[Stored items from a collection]

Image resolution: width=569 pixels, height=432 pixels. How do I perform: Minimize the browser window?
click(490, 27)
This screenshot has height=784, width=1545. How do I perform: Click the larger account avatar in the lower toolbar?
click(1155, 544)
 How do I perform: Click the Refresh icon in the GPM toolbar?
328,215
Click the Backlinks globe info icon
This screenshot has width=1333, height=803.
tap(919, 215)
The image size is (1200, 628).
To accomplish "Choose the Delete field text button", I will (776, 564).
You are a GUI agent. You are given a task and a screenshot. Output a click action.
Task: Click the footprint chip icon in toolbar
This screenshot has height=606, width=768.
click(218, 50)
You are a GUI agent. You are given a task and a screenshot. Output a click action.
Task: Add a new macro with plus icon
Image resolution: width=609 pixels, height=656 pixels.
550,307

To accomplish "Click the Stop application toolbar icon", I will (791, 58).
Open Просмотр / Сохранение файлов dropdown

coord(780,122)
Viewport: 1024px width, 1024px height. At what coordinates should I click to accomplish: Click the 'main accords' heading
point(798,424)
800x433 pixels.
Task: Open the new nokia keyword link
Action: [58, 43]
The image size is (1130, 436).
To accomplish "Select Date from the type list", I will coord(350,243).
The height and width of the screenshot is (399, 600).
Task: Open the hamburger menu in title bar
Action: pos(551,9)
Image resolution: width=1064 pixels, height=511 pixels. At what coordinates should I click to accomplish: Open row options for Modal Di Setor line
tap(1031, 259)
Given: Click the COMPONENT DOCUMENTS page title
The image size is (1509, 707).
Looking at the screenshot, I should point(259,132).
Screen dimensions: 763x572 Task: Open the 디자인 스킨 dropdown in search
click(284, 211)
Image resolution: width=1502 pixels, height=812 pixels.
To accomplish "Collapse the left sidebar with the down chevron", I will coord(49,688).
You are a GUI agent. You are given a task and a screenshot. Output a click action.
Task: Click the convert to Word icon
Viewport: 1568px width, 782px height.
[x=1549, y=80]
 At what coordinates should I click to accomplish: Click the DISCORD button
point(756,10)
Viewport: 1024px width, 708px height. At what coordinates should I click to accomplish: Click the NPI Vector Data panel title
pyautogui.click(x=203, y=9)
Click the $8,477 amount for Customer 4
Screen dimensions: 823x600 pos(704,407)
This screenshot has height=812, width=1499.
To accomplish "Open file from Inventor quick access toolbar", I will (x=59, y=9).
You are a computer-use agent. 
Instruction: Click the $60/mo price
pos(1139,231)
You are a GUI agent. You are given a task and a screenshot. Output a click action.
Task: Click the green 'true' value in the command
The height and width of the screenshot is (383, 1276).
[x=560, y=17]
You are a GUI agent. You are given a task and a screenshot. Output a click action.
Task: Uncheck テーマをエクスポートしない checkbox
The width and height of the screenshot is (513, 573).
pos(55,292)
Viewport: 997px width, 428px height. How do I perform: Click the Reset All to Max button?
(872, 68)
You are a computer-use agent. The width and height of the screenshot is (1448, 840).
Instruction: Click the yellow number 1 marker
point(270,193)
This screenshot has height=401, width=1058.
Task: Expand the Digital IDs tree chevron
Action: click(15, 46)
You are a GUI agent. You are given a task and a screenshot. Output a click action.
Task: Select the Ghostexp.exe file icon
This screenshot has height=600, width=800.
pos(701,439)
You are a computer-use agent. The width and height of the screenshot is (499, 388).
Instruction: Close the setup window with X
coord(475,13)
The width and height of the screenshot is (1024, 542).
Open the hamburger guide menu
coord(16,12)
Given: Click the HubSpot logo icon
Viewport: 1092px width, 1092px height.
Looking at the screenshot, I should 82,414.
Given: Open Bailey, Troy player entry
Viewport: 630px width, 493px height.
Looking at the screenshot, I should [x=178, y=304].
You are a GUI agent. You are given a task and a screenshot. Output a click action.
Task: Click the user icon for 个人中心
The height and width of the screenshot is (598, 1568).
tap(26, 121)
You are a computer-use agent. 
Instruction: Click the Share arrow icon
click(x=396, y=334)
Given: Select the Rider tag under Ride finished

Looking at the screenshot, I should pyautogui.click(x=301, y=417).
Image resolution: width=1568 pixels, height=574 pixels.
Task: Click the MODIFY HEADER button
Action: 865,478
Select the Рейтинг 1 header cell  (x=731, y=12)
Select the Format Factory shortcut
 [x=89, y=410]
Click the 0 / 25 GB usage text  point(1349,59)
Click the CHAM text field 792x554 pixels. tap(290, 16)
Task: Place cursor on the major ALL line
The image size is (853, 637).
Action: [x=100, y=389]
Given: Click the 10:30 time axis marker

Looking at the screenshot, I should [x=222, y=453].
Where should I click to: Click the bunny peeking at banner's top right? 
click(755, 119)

Task to carry out: Retype exactly the lines above, from the one with "is (499, 388)." through the one with "Click the 0", inclusive.

Problem solution:
You are a computer-use agent. The width and height of the screenshot is (499, 388).
Instruction: Close the setup window with X
coord(475,13)
The width and height of the screenshot is (1024, 542).
Open the hamburger guide menu
coord(16,12)
Given: Click the HubSpot logo icon
Viewport: 1092px width, 1092px height.
Looking at the screenshot, I should 82,414.
Given: Open Bailey, Troy player entry
Viewport: 630px width, 493px height.
Looking at the screenshot, I should [x=178, y=304].
You are a GUI agent. You are given a task and a screenshot. Output a click action.
Task: Click the user icon for 个人中心
The height and width of the screenshot is (598, 1568).
tap(26, 121)
You are a computer-use agent. 
Instruction: Click the Share arrow icon
click(x=396, y=334)
Given: Select the Rider tag under Ride finished

Looking at the screenshot, I should pyautogui.click(x=301, y=417).
Image resolution: width=1568 pixels, height=574 pixels.
Task: Click the MODIFY HEADER button
Action: 865,478
Select the Рейтинг 1 header cell  (x=731, y=12)
Select the Format Factory shortcut
 [x=89, y=410]
Click the 0 / 25 GB usage text  point(1349,59)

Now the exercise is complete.